Süß. Besonders der letzte Teil. Kann man auch ohne pre-Slash lesen. =)
Ja, das ist schon eher Freundschaft. Wenn man natürlich unbedingt *will*, kann man es auch anders lesen ...

Danke :)

Edited at 2013-06-10 05:36 pm (UTC)
Ich weiß jetzt nicht, was Du da üben musst. Boernes POV ist doch sehr gelungen. Wenn Du zu Übungszwecken aber mehr Geschichten schreiben solltest als unter anderen Umständen, würde ich natürlich sagen, dass Du bitte fleißig weiterüben sollst. :)
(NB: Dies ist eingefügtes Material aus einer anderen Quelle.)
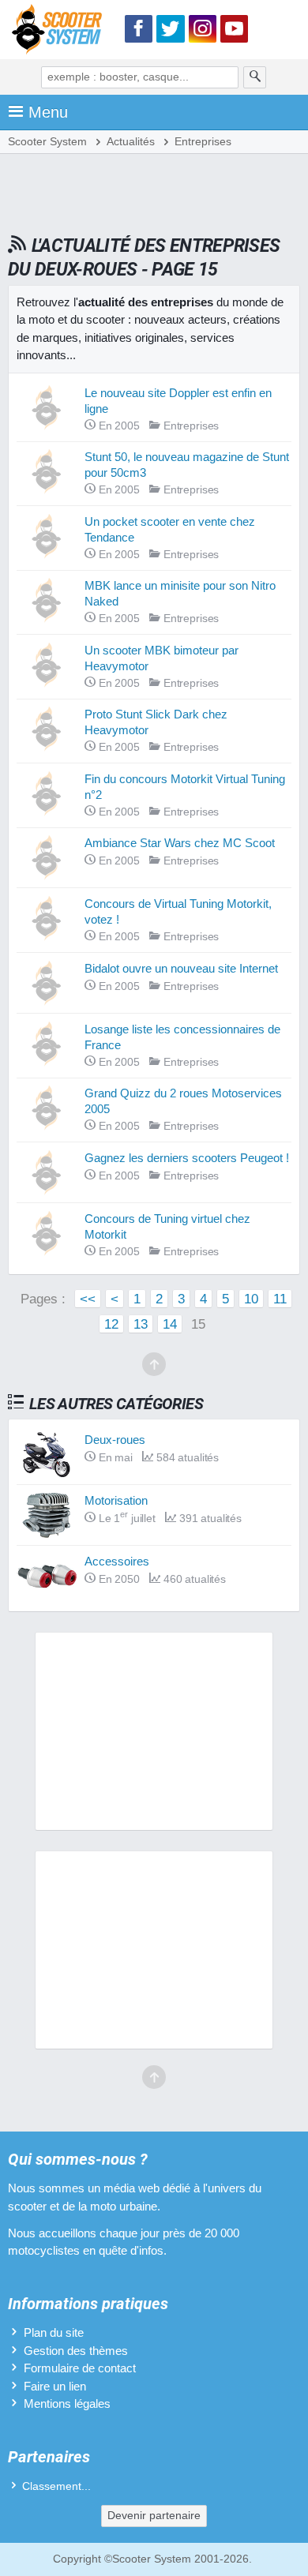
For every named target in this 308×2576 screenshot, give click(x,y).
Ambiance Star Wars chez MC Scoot (180, 842)
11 (280, 1299)
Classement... (56, 2486)
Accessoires (117, 1561)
Der arme Thiel! Eklige Details von der Obduktion und dann noch ein Gewitter.

Aber man leidet auch mit Boerne mit. Boerne unterdrückte ein Seufzen. Er vergaß regelmäßig, wie empfindlich Thiel in dieser Hinsicht war. [...] Aber da war wohl nichts zu machen, [...] Auch wenn er sich nicht vorstellen konnte, wie jemand sich nicht für diesen Fall begeistern konnte. Er wird wohl wirklich nicht viele Leute kennen, mit denen er seine berufliche Leidenschaft diskutieren kann.

Er selbst hatte Gewitter schon als Kind gemocht. Dieses plötzliche Umschlagen der Stimmung und die gewaltige Energie, die sich auf einen Schlag entlud. Und dann das Nachlassen der Spannung, wenn es anfing zu regnen und die Welt, die nach einem Gewitter frischgewaschen neu startete.

Wenn Boerne es so beschreibt, klingt es gut. Aber eben auch nur von drinnen.

Es gefällt mir, wie Boerne Thiels Angst zwar nicht nachvollziehen kann, aber letztlich doch auf ihn eingeht und versucht, ihn zu beruhigen.
Freut mich, daß Boernes POV überzeugt :) Ich finde ihn immer ein wenig schwieriger als Thiel. Aber mein BigBang, wenn er je was wird, soll ja Boernes POV sein, also brauche ich Übung ...

Er wird wohl wirklich nicht viele Leute kennen, mit denen er seine berufliche Leidenschaft diskutieren kann.
Da hast Du wohl recht. Und ich denke, er wird kaum verstehen, warum das so ist, und es immer wieder probieren ;)

Ich selbst bin, was Gewitter angeht, übrigens mehr auf Boernes Seite. Ich weiß, daß es Menschen gibt, die Angst davor haben - ich muß mich immer eher daran erinnern, daß das durchaus etwas nicht ganz ungefährliches ist. Und man trotz großer Faszination nicht unbedingt rausgehen sollte, wenn es blitzt und donnert :)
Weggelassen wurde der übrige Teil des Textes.